(Supplied entries Opens)

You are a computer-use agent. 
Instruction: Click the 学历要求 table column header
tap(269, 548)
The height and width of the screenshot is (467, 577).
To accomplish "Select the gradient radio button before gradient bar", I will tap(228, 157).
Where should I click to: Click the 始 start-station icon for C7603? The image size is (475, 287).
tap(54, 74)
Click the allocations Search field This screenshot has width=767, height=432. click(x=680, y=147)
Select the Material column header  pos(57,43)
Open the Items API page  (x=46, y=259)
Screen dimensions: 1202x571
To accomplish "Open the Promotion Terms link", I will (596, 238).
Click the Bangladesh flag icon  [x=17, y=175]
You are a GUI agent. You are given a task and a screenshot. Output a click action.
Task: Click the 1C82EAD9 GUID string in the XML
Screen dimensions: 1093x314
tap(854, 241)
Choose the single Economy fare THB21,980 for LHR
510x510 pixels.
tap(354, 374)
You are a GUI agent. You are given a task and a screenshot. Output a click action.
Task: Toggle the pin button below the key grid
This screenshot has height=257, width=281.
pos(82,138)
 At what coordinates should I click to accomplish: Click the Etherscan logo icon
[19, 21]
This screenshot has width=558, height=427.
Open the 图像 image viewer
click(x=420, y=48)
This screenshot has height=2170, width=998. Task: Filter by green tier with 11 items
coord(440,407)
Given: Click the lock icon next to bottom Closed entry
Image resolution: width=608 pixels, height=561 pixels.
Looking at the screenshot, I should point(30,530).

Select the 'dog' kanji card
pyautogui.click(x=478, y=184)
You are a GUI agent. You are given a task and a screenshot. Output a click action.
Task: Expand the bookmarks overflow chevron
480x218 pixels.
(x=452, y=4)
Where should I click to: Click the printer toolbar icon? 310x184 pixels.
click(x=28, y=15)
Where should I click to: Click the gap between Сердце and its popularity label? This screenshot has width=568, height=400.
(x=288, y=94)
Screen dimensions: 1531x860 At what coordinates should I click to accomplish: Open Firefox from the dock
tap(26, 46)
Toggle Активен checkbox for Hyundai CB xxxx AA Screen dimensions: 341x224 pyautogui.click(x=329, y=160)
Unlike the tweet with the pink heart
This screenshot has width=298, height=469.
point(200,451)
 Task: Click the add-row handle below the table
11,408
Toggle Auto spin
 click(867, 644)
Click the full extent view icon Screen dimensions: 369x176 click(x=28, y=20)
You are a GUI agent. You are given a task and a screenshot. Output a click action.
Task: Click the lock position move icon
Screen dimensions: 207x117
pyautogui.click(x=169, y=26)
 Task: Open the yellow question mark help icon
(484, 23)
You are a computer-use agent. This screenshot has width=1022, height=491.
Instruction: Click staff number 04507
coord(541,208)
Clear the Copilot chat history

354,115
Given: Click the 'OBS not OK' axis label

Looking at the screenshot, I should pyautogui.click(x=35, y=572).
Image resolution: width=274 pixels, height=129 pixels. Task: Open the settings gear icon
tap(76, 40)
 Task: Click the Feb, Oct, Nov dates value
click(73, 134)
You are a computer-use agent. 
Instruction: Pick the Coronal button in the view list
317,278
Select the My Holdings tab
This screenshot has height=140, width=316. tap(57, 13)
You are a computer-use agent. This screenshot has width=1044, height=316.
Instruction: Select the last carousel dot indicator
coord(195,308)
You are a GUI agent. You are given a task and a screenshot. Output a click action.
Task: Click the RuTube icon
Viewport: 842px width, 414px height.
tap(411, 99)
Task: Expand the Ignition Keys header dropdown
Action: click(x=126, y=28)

(Supplied entries Closes)

Each record above has to be set down again, word for word.

▶ [Result]
You are a computer-use agent. 
Instruction: Click the 学历要求 table column header
tap(269, 548)
The height and width of the screenshot is (467, 577).
To accomplish "Select the gradient radio button before gradient bar", I will tap(228, 157).
Where should I click to: Click the 始 start-station icon for C7603? The image size is (475, 287).
tap(54, 74)
Click the allocations Search field This screenshot has width=767, height=432. click(x=680, y=147)
Select the Material column header  pos(57,43)
Open the Items API page  (x=46, y=259)
Screen dimensions: 1202x571
To accomplish "Open the Promotion Terms link", I will (596, 238).
Click the Bangladesh flag icon  [x=17, y=175]
You are a GUI agent. You are given a task and a screenshot. Output a click action.
Task: Click the 1C82EAD9 GUID string in the XML
Screen dimensions: 1093x314
tap(854, 241)
Choose the single Economy fare THB21,980 for LHR
510x510 pixels.
tap(354, 374)
You are a GUI agent. You are given a task and a screenshot. Output a click action.
Task: Toggle the pin button below the key grid
This screenshot has height=257, width=281.
pos(82,138)
 At what coordinates should I click to accomplish: Click the Etherscan logo icon
[19, 21]
This screenshot has width=558, height=427.
Open the 图像 image viewer
click(x=420, y=48)
This screenshot has height=2170, width=998. Task: Filter by green tier with 11 items
coord(440,407)
Given: Click the lock icon next to bottom Closed entry
Image resolution: width=608 pixels, height=561 pixels.
Looking at the screenshot, I should point(30,530).

Select the 'dog' kanji card
pyautogui.click(x=478, y=184)
You are a GUI agent. You are given a task and a screenshot. Output a click action.
Task: Expand the bookmarks overflow chevron
480x218 pixels.
(x=452, y=4)
Where should I click to: Click the printer toolbar icon? 310x184 pixels.
click(x=28, y=15)
Where should I click to: Click the gap between Сердце and its popularity label? This screenshot has width=568, height=400.
(x=288, y=94)
Screen dimensions: 1531x860 At what coordinates should I click to accomplish: Open Firefox from the dock
tap(26, 46)
Toggle Активен checkbox for Hyundai CB xxxx AA Screen dimensions: 341x224 pyautogui.click(x=329, y=160)
Unlike the tweet with the pink heart
This screenshot has width=298, height=469.
point(200,451)
 Task: Click the add-row handle below the table
11,408
Toggle Auto spin
 click(867, 644)
Click the full extent view icon Screen dimensions: 369x176 click(x=28, y=20)
You are a GUI agent. You are given a task and a screenshot. Output a click action.
Task: Click the lock position move icon
Screen dimensions: 207x117
pyautogui.click(x=169, y=26)
 Task: Open the yellow question mark help icon
(484, 23)
You are a computer-use agent. This screenshot has width=1022, height=491.
Instruction: Click staff number 04507
coord(541,208)
Clear the Copilot chat history

354,115
Given: Click the 'OBS not OK' axis label

Looking at the screenshot, I should pyautogui.click(x=35, y=572).
Image resolution: width=274 pixels, height=129 pixels. Task: Open the settings gear icon
tap(76, 40)
 Task: Click the Feb, Oct, Nov dates value
click(73, 134)
You are a computer-use agent. 
Instruction: Pick the Coronal button in the view list
317,278
Select the My Holdings tab
This screenshot has height=140, width=316. tap(57, 13)
You are a computer-use agent. This screenshot has width=1044, height=316.
Instruction: Select the last carousel dot indicator
coord(195,308)
You are a GUI agent. You are given a task and a screenshot. Output a click action.
Task: Click the RuTube icon
Viewport: 842px width, 414px height.
tap(411, 99)
Task: Expand the Ignition Keys header dropdown
Action: click(x=126, y=28)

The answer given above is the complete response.